Mis Muchachos

Un día lleno de barro. Caminando solo en el parque le reputeo la madre a esos cisnes soberbios; como si su linaje descendiera del cristal, como si a nosotros nos importara lo que ellos pudieran pensar, como si nadie sospechara que están allí para escucharse a sí mismos. Les lanzo un puñado de la perrarina de mis muchachos, lo devoran, les lanzo otro, el vigilante me saca del parque, malditos cisnes.

Llego a casa, un poco de tiempo, un poco de paz, un poco de calma. Nada como un día caluroso para recordar los fracasos consecutivos de días pasados frente a la ventanita panorámica. Comienzo con el día en que abandoné mi formación como periodista por las más obvias y elementales razones.

Desde hace días he sido un punto brillante sobre un fondo de ira naranja.
Pienso en esos momentos donde la rabia me expropia e intento llenarme de la nobleza de los perros que rescato de la calle, de la sarna, y del hambre en algunos casos. Generalmente los acompaño en esos días donde el pan no deja rastro ni de su olor. Rescatar del hambre a catorce perros, incluyéndome, es una tarea financiera un tanto complicada para alguien con un sueldo de “fotografiador” en un cubículo de dos metros cuadrados.

Mis muchachos sabían cuidarse solos. La mayoría tenía rasgos superlativos, estaban: Frailin, el más juguetón, Berrinche, quien sabía que cada uno es como se llama y yo, quien solía ser el más callado de los catorce, a veces creo que esa fue la razón por la que logré convertirme en su líder, eso y el hecho de que yo no intentaba ser bienvenido y fraternal cuando estaban comiendo. Un poco de silencio y urbanidad me otorgaron un poco de poder sobre sus vidas.

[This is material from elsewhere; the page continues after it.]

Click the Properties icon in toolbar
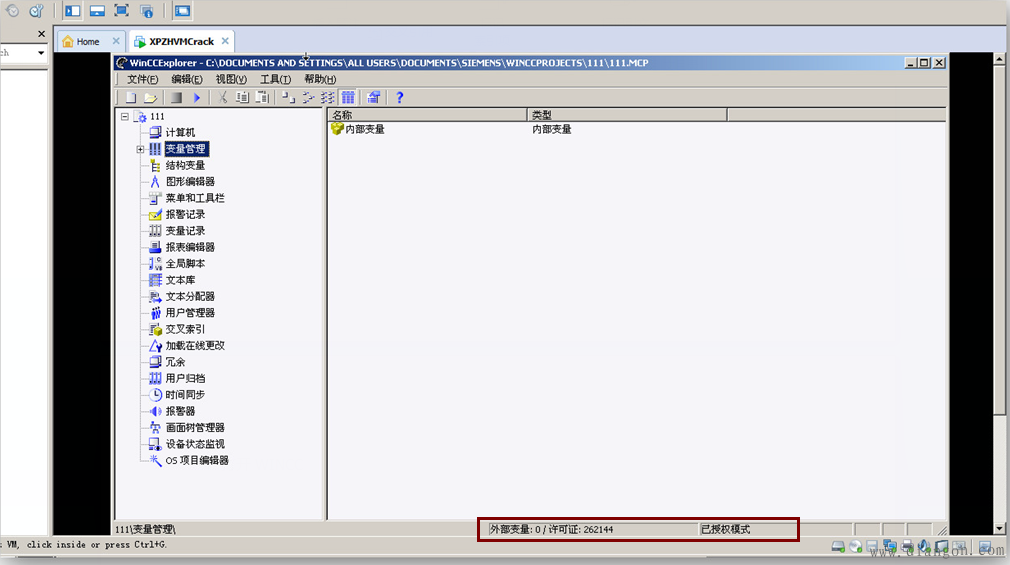Viewport: 1010px width, 565px height. tap(374, 98)
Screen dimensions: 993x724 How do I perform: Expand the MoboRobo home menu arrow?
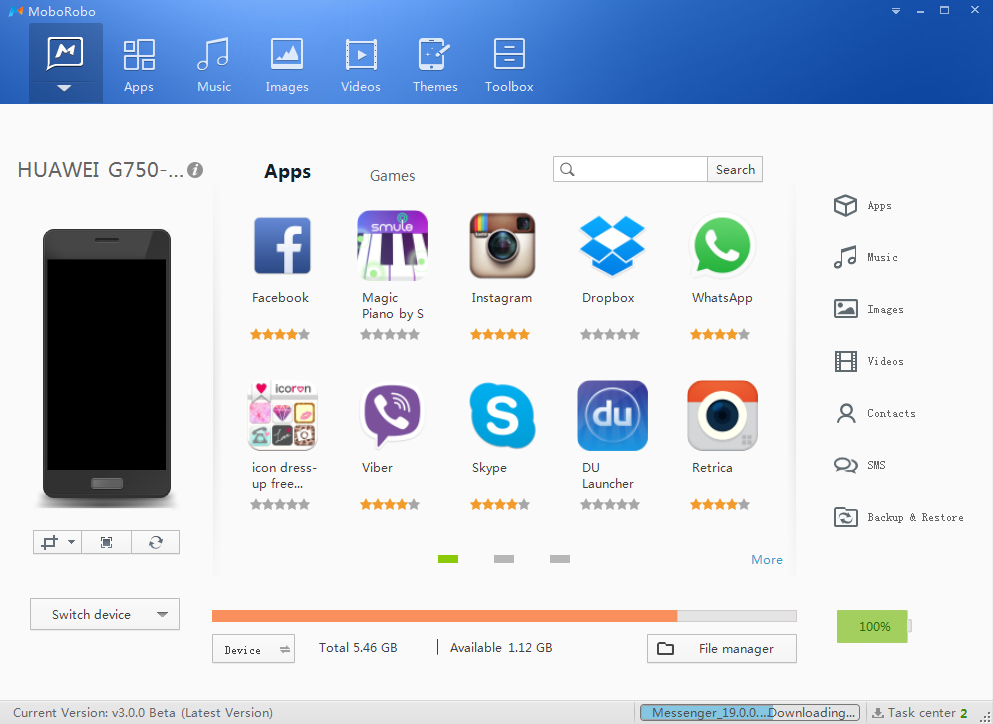click(x=65, y=89)

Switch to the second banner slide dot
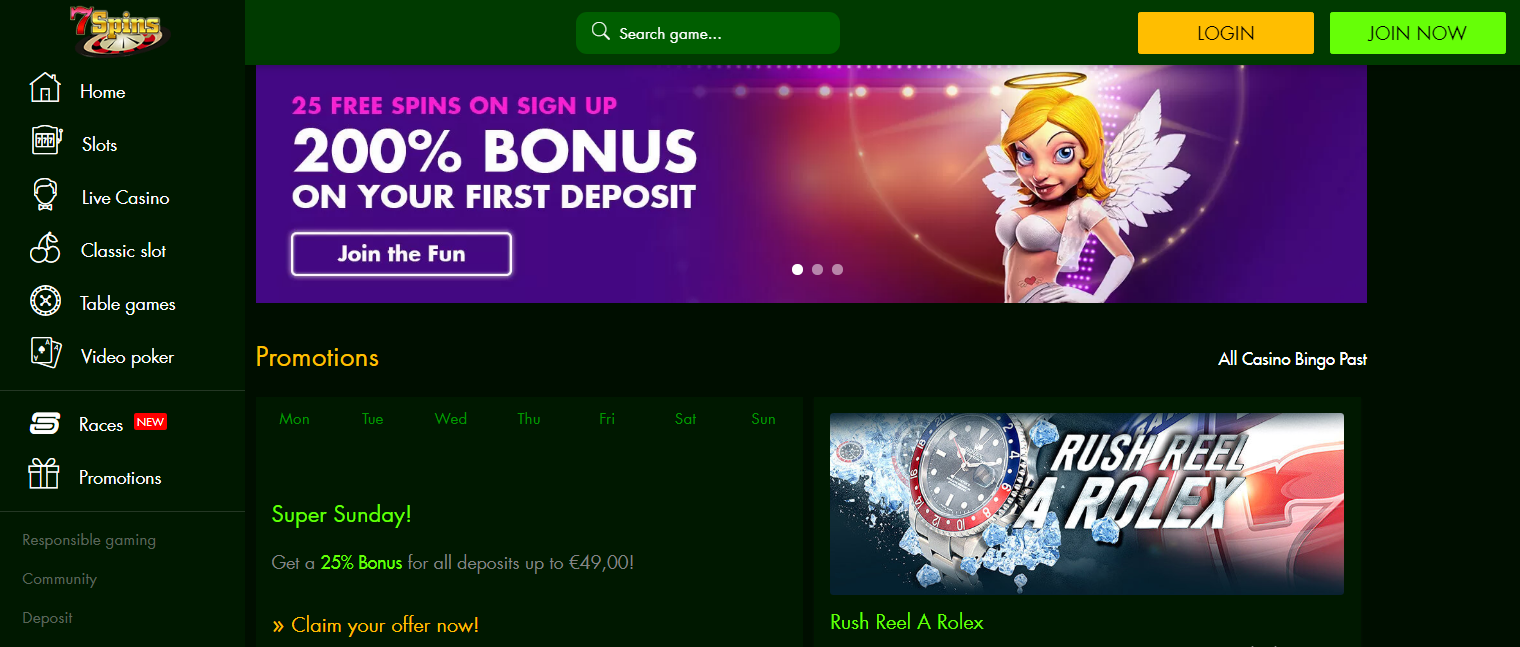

La ausencia de clientes se agudizaba cada año, se suponía que en diciembre las personas querían eternizar con sus amigos o familiares un momento de alegría y adherirlo al álbum fotográfico que guardaban en su mesa de noche. Cómo competir con los marcos virtuales de los teléfonos personales, con sus temporizadores, con las cámaras digitales de alta definición y vistas panorámicas. Sin embargo, este último mes del año se notaba la alegría, la esperanza y la expectación en los rostros de las personas que se acercaban al cubículo por el formato fotográfico para el pasaporte. Cuánta alegría en aquella futura extranjeridad. Las fotos tipo carné no me ofrecían mucho para comprar mi Nikon “profesional”. Al menos la cámara tendría el adjetivo.

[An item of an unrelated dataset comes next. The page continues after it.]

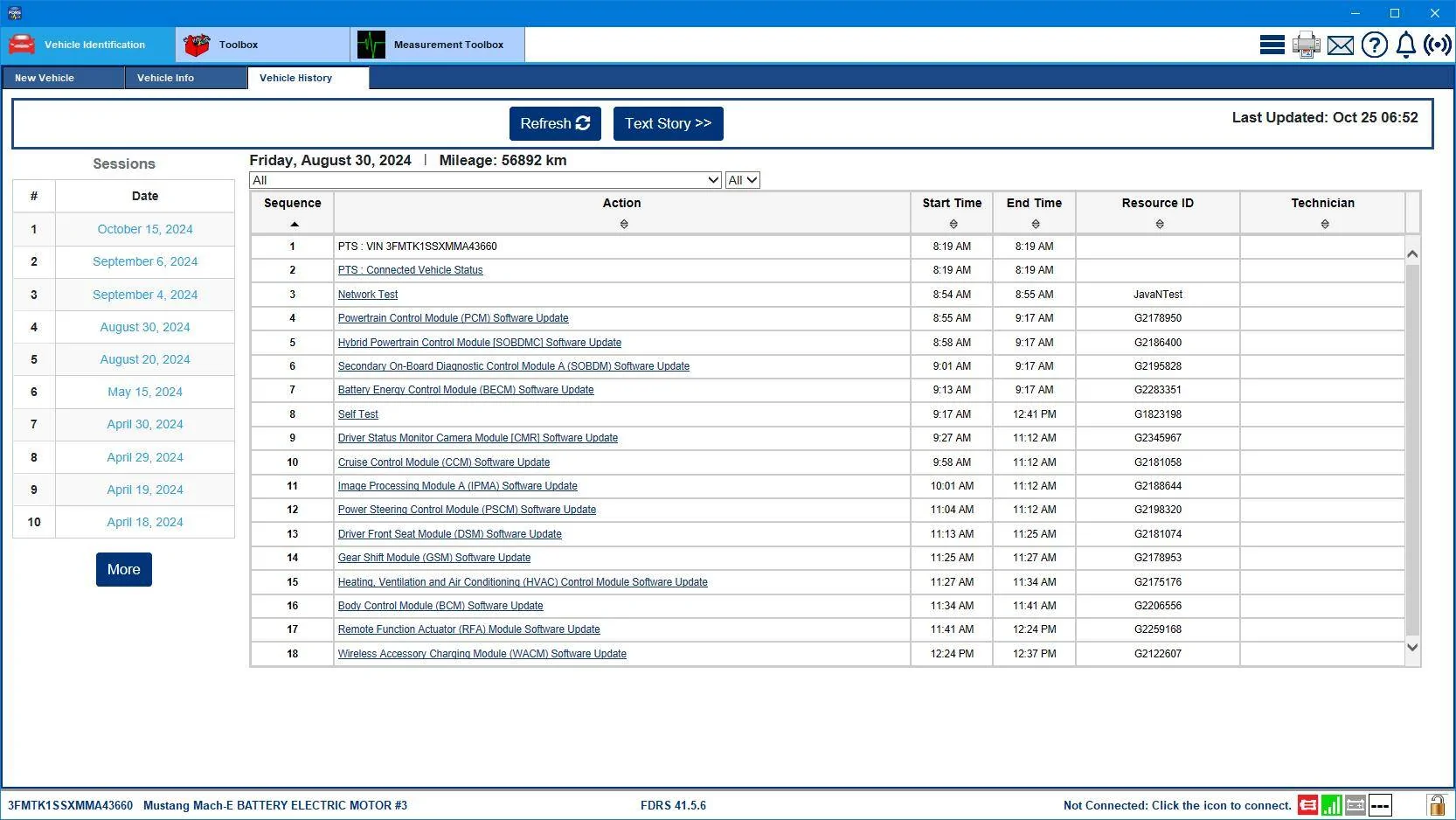Toggle sort on Start Time column
This screenshot has width=1456, height=820.
point(953,225)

Mis sienes húmedas ratifican la intensidad del calor. Saco un pequeño álbum de la mesa de noche donde guardo las fotos de mis muchachos. Mi favorita es donde aparecen Frailin y Jugo haciendo las típicas poses antes del sonido del obturador y Bochinche se retumba sobre ellos arruinándoles la sesión. Frailin se muerde la lengua. Quién sabe si de haber conocido a mi familia biológica estas fotografías tendrían el mismo valor dramático.

Cuánta nostalgia hacia mis muchachos. Me pregunto si al haber organizado las luchas entre ellos se habían olvidado de que se trataba de un juego; quizá por causa del hambre o por la hidalguía de ser el mejor frente a mí. Mientras limpiaba la sangre pensaba en el descuento de perrarina que habría la siguiente semana. Cavando la fosa común en el reducido patio de mi nanocasa, me preguntaba si había posibilidad de seguir teniendo una vida de perro para honrar a mis muchachos.